Restate all the data word for word, leaving nothing out.
Start of Records supplied
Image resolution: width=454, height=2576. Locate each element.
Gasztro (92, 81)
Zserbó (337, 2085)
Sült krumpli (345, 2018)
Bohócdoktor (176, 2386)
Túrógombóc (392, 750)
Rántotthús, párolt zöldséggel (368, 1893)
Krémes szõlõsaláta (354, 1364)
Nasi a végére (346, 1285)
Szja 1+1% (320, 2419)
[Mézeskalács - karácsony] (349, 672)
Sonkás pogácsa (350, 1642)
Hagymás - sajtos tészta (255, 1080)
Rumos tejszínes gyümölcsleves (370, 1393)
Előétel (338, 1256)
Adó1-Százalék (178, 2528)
End of Records supplied
→ **Your response**:
Image resolution: width=454, height=2576. Locate each element.
Gasztro (92, 81)
Zserbó (337, 2085)
Sült krumpli (345, 2018)
Bohócdoktor (176, 2386)
Túrógombóc (392, 750)
Rántotthús, párolt zöldséggel (368, 1893)
Krémes szõlõsaláta (354, 1364)
Nasi a végére (346, 1285)
Szja 1+1% (320, 2419)
[Mézeskalács - karácsony] (349, 672)
Sonkás pogácsa (350, 1642)
Hagymás - sajtos tészta (255, 1080)
Rumos tejszínes gyümölcsleves (370, 1393)
Előétel (338, 1256)
Adó1-Százalék (178, 2528)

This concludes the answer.